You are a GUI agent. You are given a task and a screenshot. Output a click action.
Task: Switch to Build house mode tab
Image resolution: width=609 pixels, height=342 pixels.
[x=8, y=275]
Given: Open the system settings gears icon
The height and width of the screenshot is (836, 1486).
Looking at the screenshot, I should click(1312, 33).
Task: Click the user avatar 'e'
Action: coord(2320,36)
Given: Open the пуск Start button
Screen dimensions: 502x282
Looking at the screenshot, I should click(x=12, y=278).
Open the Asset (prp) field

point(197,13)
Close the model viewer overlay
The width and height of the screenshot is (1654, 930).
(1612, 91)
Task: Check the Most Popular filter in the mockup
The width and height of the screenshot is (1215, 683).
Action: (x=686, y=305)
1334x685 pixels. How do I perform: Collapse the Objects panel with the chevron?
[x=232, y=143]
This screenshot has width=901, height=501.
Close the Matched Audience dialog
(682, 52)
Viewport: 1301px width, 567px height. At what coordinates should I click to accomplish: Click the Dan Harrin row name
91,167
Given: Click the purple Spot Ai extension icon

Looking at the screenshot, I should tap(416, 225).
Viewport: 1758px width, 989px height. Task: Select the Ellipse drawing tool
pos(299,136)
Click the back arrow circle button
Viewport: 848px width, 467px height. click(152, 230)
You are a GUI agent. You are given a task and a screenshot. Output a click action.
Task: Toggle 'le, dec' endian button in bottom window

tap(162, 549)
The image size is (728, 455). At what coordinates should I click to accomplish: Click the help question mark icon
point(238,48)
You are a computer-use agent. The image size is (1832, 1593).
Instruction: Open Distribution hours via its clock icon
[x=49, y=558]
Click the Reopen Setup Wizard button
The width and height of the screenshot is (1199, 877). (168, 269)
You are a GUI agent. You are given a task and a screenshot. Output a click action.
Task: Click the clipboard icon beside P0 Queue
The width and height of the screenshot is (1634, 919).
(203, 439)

** Task goal **
Every line of the data must be written out again word for word.

** The answer **
You are a GUI agent. You are given a task and a screenshot. Output a click action.
Task: Switch to Build house mode tab
Image resolution: width=609 pixels, height=342 pixels.
[x=8, y=275]
Given: Open the system settings gears icon
The height and width of the screenshot is (836, 1486).
Looking at the screenshot, I should click(1312, 33).
Task: Click the user avatar 'e'
Action: coord(2320,36)
Given: Open the пуск Start button
Screen dimensions: 502x282
Looking at the screenshot, I should click(x=12, y=278).
Open the Asset (prp) field

point(197,13)
Close the model viewer overlay
The width and height of the screenshot is (1654, 930).
(1612, 91)
Task: Check the Most Popular filter in the mockup
The width and height of the screenshot is (1215, 683).
Action: (x=686, y=305)
1334x685 pixels. How do I perform: Collapse the Objects panel with the chevron?
[x=232, y=143]
This screenshot has width=901, height=501.
Close the Matched Audience dialog
(682, 52)
Viewport: 1301px width, 567px height. At what coordinates should I click to accomplish: Click the Dan Harrin row name
91,167
Given: Click the purple Spot Ai extension icon

Looking at the screenshot, I should tap(416, 225).
Viewport: 1758px width, 989px height. Task: Select the Ellipse drawing tool
pos(299,136)
Click the back arrow circle button
Viewport: 848px width, 467px height. click(152, 230)
You are a GUI agent. You are given a task and a screenshot. Output a click action.
Task: Toggle 'le, dec' endian button in bottom window

tap(162, 549)
The image size is (728, 455). At what coordinates should I click to accomplish: Click the help question mark icon
point(238,48)
You are a computer-use agent. The image size is (1832, 1593).
Instruction: Open Distribution hours via its clock icon
[x=49, y=558]
Click the Reopen Setup Wizard button
The width and height of the screenshot is (1199, 877). (168, 269)
You are a GUI agent. You are given a task and a screenshot. Output a click action.
Task: Click the clipboard icon beside P0 Queue
The width and height of the screenshot is (1634, 919).
(203, 439)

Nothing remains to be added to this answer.